• [TASK INSTRUCTIONS]
(1) Using the opinion piece on the Alien Tort Statute below, explain in one to three sentences why the authors find the current use of that law remarkable.
(2) Answer these questions from the opinion piece on the Alien Tort Statute below:
(a) In which newspaper, and on what date, did the piece appear?
(b) Of which larger law is the Alien Tort Statute a part?
(c) Against whom are the lawsuits described in the piece filed?

Alien Ambulance-Chasers; Contingent-Fee Lawyers Run Amuck

The Washington Times (Washington, DC), March 26, 2007 | Go to article overview

Alien Ambulance-Chasers; Contingent-Fee Lawyers Run Amuck


Byline: Daniel J. Popeo and Glenn G. Lammi, SPECIAL TO THE WASHINGTON TIMES

Only in America could enterprising lawyers turn a 218-year old, 32-word statute meant to redress piracy into a weapon of mass tort litigation. This law is the Alien Tort Statute (ATS), a tiny part of the larger 1789 Judiciary Act. Contingent-fee attorneys have commandeered this law and are using it to file massive lawsuits in U.S. courts on behalf of foreign plaintiffs against foreign defendants for alleged harm that occurred far outside our borders.

• [COLLECTED MATERIAL]
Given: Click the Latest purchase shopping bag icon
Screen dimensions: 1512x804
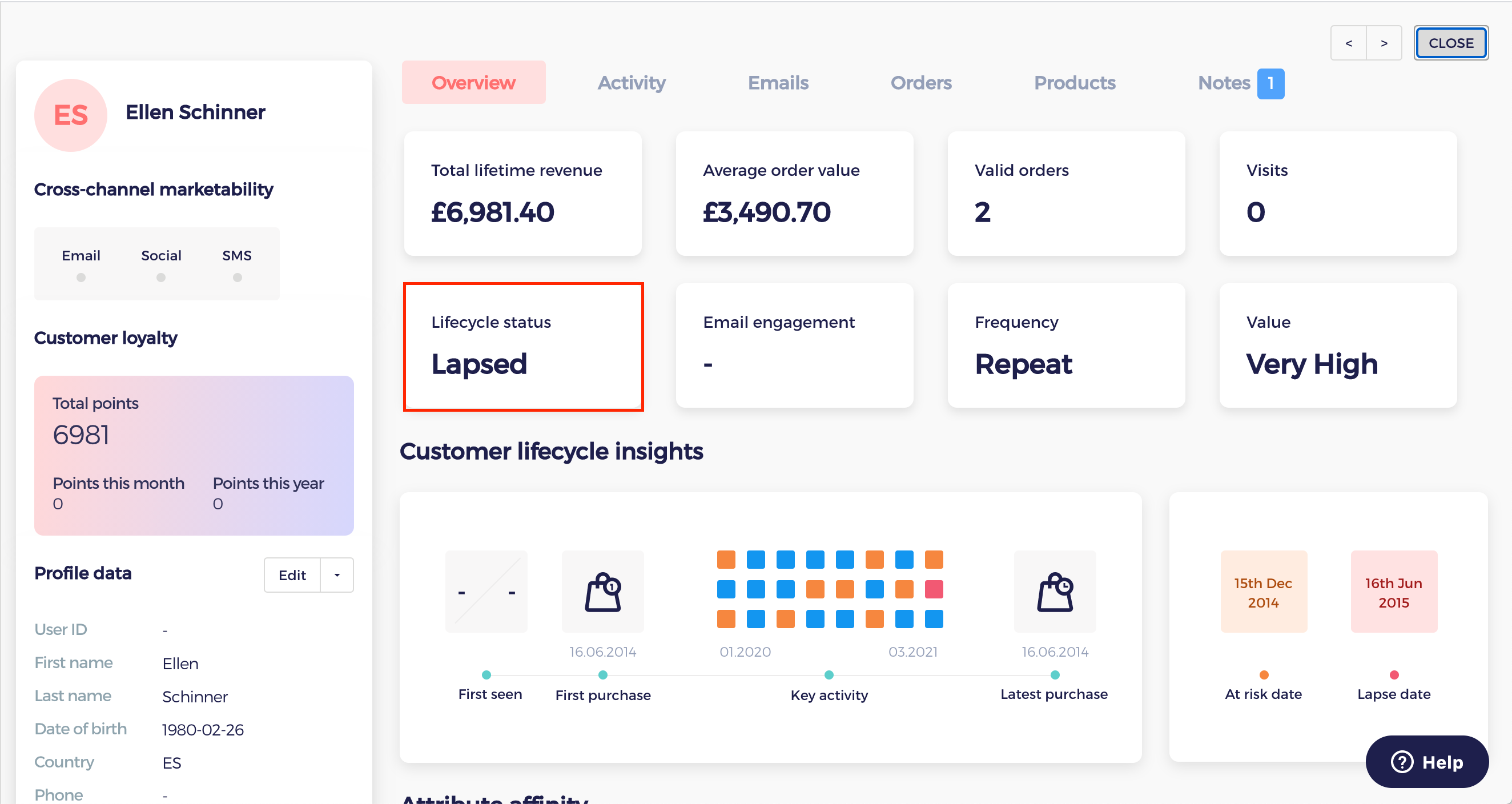Looking at the screenshot, I should (1055, 592).
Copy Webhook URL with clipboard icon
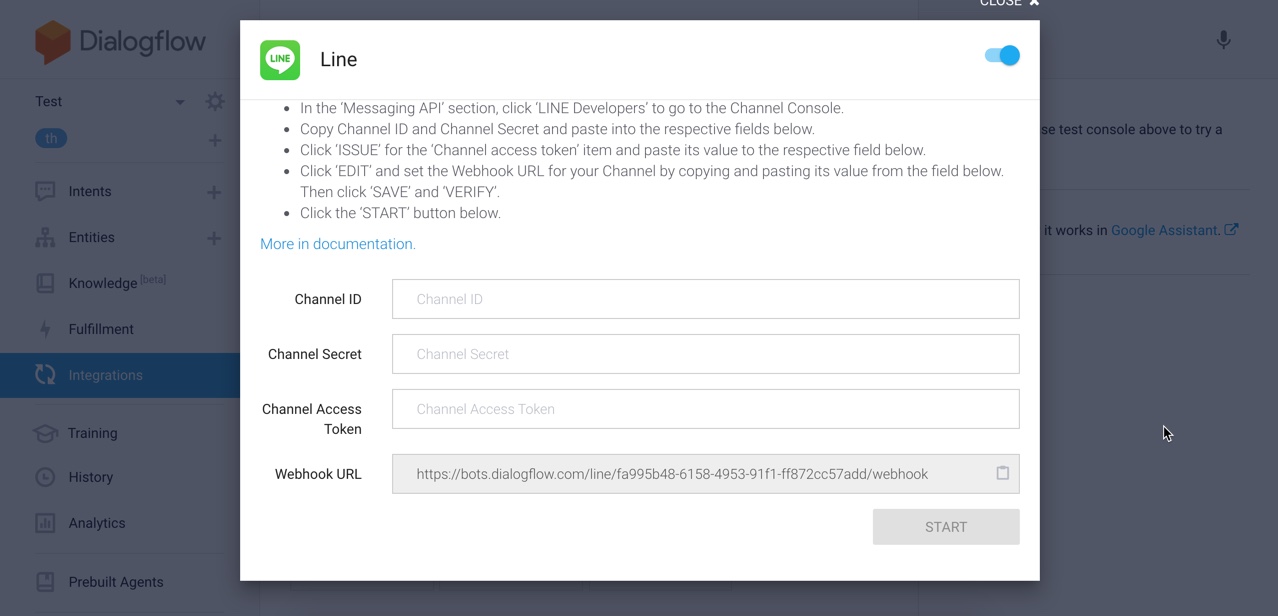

• [RESULTS IN ORDER]
(1) The statute is 218 years old, only 32 words long, and was meant to redress piracy. Contingent-fee lawyers have turned it into a weapon of mass tort litigation. They file massive lawsuits in U.S. courts for foreign plaintiffs against foreign defendants over harm that happened far outside the country.

(2)
(a) The Washington Times, March 26, 2007.
(b) The 1789 Judiciary Act.
(c) Foreign defendants.